> _TEXTE À LIRE_
"""

Un élément “confusiogène” dans la prise en charge

Cette position est cependant très nettement tempérée par le Dr Christophe Choquet de l’hôpital Bichat à Paris (Assistance publique-hôpitaux de Paris, AP-HP). Outre l’aspect à ses yeux fortement discutable des arguments puisés dans la littérature scientifique, un “principe de réalité” s’impose : le nombre aujourd’hui criant de postes d’urgentistes vacants (120 l’an dernier sur la seule Île-de-France), qui ne rend “pas viable” la présence d’un MAO. S’ajoute à cela “une erreur conceptuelle majeure” qui voit s’entremêler triage et diagnostic, deux approches pourtant foncièrement différentes, souligne l’urgentiste parisien. Enfin, l’erreur s’avère également “organisationnelle“, le MAO ne pouvant qu'”interférer” dans la prise en charge et y ajouter “un élément confusiogène“. S’il peut être nécessaire ponctuellement pour un IAO de disposer d’un avis médical au triage, cela suppose avant tout une “présence transitoire” et une disponibilité “prédéfinie” d’un médecin référent, aucunement l’existence formalisée d’un quelconque “médecin trieur“. Et le praticien parisien l’assure, un MAO n’offre “aucune valeur ajoutée” en matière d’ECG, d’antalgie, de septicémie ou d’accès à la radiologie. Dès lors, à l’entendre — et ses propos ont reçu d’ailleurs l’assentiment de plusieurs infirmiers dans l’assistance du congrès — “la vraie solution” repose sur “un IAO reconnu à l’égal d’un infirmier anesthésiste (Iade) ou d’un infirmier de bloc opératoire (Ibode)“.

"""

> _EXTRAITS DE DONNÉES_

"""

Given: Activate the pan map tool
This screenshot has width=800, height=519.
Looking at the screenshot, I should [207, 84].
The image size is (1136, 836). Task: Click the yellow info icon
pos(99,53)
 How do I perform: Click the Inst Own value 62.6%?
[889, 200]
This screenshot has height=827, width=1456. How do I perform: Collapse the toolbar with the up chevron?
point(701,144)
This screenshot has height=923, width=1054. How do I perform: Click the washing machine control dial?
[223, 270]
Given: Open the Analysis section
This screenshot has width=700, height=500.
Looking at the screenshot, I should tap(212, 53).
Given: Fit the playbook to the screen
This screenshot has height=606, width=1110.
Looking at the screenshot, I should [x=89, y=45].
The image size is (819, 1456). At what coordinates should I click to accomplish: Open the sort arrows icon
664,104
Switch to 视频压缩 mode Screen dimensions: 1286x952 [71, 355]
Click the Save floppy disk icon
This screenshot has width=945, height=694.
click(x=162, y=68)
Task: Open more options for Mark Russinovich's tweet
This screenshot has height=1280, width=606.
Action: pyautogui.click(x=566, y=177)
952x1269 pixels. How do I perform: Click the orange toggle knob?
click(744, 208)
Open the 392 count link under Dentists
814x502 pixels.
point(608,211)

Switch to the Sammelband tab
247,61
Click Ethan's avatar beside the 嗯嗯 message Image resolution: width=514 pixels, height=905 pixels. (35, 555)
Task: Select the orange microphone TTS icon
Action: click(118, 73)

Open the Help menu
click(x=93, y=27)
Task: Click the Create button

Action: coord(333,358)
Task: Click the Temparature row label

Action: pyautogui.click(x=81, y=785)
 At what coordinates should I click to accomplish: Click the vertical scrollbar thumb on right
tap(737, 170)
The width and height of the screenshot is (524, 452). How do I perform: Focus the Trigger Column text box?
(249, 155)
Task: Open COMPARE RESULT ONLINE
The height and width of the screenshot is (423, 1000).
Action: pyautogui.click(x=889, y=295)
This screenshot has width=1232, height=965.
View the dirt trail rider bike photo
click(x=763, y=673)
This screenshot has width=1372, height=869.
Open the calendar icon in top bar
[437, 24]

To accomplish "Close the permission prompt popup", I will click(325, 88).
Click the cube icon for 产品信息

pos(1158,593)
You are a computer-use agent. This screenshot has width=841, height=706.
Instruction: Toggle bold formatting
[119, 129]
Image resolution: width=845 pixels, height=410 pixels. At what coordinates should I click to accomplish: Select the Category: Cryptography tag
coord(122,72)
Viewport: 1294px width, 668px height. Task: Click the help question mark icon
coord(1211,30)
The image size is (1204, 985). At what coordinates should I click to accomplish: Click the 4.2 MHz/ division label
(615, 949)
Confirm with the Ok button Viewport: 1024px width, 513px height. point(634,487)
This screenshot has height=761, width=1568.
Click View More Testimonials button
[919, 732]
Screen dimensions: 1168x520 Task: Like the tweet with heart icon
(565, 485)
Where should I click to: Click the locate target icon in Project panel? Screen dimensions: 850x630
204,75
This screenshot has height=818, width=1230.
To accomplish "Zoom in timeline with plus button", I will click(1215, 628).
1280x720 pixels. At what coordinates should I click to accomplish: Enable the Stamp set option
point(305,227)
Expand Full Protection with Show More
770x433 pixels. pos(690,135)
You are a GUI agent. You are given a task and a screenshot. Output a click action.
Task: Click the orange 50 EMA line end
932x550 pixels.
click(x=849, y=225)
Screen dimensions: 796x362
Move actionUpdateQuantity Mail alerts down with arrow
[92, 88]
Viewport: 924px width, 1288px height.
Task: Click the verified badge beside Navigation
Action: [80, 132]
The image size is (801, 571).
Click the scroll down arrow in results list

"""

> _CONSIGNE_
Dans le texte sur le triage aux urgences, relevez tous les domaines où, d'après le Dr Christophe Choquet, un MAO n'offre « aucune valeur ajoutée ».

> _CORRIGÉ_
ECG, antalgie, septicémie, accès à la radiologie